Putusan PK itu juga berarti, habisnya upaya hukum dari Itjen Kemenkeu, dan juga Komisi Pemberantasan Korupsi (KPK) untuk mempergunakan LHA IBI tersebut sebagai alat bukti utama guna menjerat Hadi Poernomo dalam kasus keberatan pajak PT BCA yang disangkakan kepadanya.
Sejak mengorbitnya skandal pajak yang melibatkan Gayus, Kemenkeu berupaya melakukan sejumlah langkah reformasi birokrasi di lingkungan Ditjen Pajak. Gaji atau remunerasi untuk pegawai dinaikkan untuk mendorong perbaikan kinerja dan mengurangi keinginan untuk melakukan korupsi.

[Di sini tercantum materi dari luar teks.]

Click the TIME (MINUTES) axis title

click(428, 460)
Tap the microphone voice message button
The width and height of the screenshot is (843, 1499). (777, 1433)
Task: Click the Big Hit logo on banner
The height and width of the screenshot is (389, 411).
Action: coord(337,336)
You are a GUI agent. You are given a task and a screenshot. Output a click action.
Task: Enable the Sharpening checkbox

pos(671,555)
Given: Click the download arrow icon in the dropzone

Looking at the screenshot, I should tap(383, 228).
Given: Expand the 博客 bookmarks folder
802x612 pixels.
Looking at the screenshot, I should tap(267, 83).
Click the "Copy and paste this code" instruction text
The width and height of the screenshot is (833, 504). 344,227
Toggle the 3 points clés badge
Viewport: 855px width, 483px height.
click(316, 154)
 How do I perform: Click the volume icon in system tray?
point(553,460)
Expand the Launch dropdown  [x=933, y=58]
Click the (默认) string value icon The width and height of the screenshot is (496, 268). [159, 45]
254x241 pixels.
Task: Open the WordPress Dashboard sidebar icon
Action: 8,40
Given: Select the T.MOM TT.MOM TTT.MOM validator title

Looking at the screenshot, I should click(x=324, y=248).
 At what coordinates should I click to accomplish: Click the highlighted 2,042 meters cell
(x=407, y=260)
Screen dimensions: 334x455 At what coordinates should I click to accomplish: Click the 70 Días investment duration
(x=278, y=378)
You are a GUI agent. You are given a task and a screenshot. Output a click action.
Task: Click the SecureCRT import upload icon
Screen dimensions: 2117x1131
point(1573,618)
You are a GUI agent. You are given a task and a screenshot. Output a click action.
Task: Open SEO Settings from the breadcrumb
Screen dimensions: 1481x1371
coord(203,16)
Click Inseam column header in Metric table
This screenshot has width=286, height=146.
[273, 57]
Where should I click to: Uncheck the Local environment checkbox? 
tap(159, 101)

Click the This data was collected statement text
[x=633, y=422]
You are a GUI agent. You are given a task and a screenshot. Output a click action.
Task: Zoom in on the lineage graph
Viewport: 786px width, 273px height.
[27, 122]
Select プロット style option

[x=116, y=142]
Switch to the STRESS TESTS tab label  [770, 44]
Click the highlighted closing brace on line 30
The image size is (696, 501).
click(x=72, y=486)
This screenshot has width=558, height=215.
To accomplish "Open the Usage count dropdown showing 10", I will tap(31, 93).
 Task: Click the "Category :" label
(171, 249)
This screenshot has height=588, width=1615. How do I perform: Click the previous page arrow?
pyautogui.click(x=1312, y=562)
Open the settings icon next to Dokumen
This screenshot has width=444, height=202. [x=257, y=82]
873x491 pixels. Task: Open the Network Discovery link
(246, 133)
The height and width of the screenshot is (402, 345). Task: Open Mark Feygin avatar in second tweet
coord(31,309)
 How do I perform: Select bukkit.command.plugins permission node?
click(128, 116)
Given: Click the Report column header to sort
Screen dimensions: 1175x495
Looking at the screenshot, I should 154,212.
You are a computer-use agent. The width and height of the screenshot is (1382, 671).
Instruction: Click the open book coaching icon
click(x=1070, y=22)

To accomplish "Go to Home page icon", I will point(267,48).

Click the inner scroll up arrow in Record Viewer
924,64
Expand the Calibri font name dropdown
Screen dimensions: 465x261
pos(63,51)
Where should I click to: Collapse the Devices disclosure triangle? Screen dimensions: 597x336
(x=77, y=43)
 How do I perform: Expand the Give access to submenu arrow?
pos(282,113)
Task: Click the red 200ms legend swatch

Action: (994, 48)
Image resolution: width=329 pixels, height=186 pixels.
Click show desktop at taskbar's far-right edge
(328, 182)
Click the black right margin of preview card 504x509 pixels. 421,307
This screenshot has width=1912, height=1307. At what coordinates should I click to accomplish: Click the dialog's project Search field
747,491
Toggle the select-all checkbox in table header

Toh itu tak cukup. Sampai sekarang masih saja ditemukan pegawai pajak yang melakukan korupsi. Korupsi utamanya terjadi karena faktor sistemik. Pengawasan di Ditjen Pajak masih lemah. Inspektorat Jenderal Kemenkeu dan KPK seharusnya membangun sistem pengawasan bagi kekayaan pejabat yang terindikasi memiliki kekayaan gemuk.
Satu hal yang terabaikan adalah aparat penegak hukum harus bertindak agresif mengejar para WP yang bermain mata dengan pejabat pajak. Sebab, kerugian negara terbesar ada di dana yang sebenarnya harus disetor ke kas negara.
Ah, jangan-jangan sudah diselesaikan secara diam-diam.